# (2007) Laika 3002 on Iveco 35c18



## MrRob (Aug 10, 2010)

here are some pics of our Laika

Laika 3002 / Iveco 35c18 - a set on Flickr

its our third Laika and about our 12th motorhome in 20+ years ...

Perhaps not your usual Wild Camp-er But I love driving at night ... camp sites dont often like you pitching up at 0400hrs  

We've done 50K miles in 3 years in this one and covered from Sweden to Southern Spain ... often with a 2 tone box trailer full of musical equipment and a van full of fiends in "Rock Bands"!!


----------



## maingate (Aug 10, 2010)

If anyone needs any Laika Greyhound decals, I have some spare.
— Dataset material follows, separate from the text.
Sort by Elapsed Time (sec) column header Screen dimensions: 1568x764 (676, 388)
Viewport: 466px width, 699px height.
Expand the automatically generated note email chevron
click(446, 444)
Just don`t ask if they are genuine.


----------



## MrRob (Aug 10, 2010)

*Quality ...*

In 8 years of Laika ownership we have only had 3 faults on the coach side. A cassette bind spring clamp let go last month, the split pin in the electric step mechanism being forced as it was stepped on before it was all the way down and the central locking in the back door is temperamental. (touch wood)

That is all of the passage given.